The limited space, physical constraints had the most effect on the instructor. Since with the architecture of the traditional classroom had desks in a more tight compacted way than in the ALC classroom where there was more space and it was more flexible in usage, but the students were not that on task in the ALC, but there were some discrepancies, so no one really knows. Math models were used. (6-8)

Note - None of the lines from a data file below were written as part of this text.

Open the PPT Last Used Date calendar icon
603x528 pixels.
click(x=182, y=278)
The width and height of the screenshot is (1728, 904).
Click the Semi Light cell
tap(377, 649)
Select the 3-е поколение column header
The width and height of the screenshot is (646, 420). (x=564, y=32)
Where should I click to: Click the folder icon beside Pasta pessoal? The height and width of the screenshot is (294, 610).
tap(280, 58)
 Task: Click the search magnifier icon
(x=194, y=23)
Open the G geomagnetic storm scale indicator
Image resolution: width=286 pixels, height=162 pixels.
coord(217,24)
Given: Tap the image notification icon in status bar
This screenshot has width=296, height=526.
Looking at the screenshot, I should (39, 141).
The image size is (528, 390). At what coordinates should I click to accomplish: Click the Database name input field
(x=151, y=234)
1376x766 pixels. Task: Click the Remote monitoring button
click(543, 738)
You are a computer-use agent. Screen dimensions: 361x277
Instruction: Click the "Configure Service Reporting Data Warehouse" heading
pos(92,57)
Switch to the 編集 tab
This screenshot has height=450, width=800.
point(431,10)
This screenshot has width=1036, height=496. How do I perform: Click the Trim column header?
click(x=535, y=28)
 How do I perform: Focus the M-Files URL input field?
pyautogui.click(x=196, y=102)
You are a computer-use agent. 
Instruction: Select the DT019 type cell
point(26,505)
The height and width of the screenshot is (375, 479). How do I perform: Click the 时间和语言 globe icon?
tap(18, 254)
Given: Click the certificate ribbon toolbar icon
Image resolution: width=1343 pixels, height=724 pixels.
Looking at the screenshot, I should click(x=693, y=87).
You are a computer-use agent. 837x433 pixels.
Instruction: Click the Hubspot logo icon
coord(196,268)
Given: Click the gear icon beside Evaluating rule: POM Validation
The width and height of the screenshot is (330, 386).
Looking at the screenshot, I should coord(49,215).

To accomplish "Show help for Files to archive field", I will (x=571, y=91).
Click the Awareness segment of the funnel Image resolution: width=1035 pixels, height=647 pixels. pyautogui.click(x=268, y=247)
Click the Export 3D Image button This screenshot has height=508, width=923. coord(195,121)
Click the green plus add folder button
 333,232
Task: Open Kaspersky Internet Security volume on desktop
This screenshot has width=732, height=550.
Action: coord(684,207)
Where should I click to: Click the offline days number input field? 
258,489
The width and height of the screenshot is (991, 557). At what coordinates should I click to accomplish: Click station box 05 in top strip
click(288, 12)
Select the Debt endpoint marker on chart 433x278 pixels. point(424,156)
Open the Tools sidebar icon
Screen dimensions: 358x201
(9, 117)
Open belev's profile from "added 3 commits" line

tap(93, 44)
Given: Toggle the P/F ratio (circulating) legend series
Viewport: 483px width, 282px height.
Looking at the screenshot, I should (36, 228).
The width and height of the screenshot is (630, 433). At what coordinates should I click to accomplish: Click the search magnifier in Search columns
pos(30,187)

Concluding Christopher said, “In general terms, we have provided empirical evidence of a causal relationship that can be stated best in syllogistic terms: 1) space shapes instructor behavior and classroom activities; 2) instructor behavior and classroom activities shape on-task student behavior; therefore, 3) space shapes on-task student behavior. Specifically, different classroom types are conducive to different outcomes: traditional classrooms encourage lecture at the expense of active learning techniques while ALCs marginalize the effectiveness of lecture while punctuating the importance of active learning approaches to instruction, but both are effective at producing high levels of on-task student behavior.”(8)
Brooks, D. Christopher. “Space and consequences: The impact of different formal learning spaces on instructor and student behavior.” Journal of Learning Spaces [Online], 1.2 (2012): n. pag. Web. 13 Feb. 2016

Summary #3 (Interior): “Recognizing Campus Landscapes as Learning Spaces” by Kathleen G. Scholl and Gowri Betrabet Gulwadi

 

In Recognizing Campus Landscapes as Learning Spaces, Kathleen G. Scholl and Gowri Betrabet Gulwadi talks about the history in how the university campuses have created their campuses away from the distraction of the outside world but where the open space can be used by the public and the way the open space, creates its own recreational facilities, its own identity, and more to make it a more educational environment for the student. (53)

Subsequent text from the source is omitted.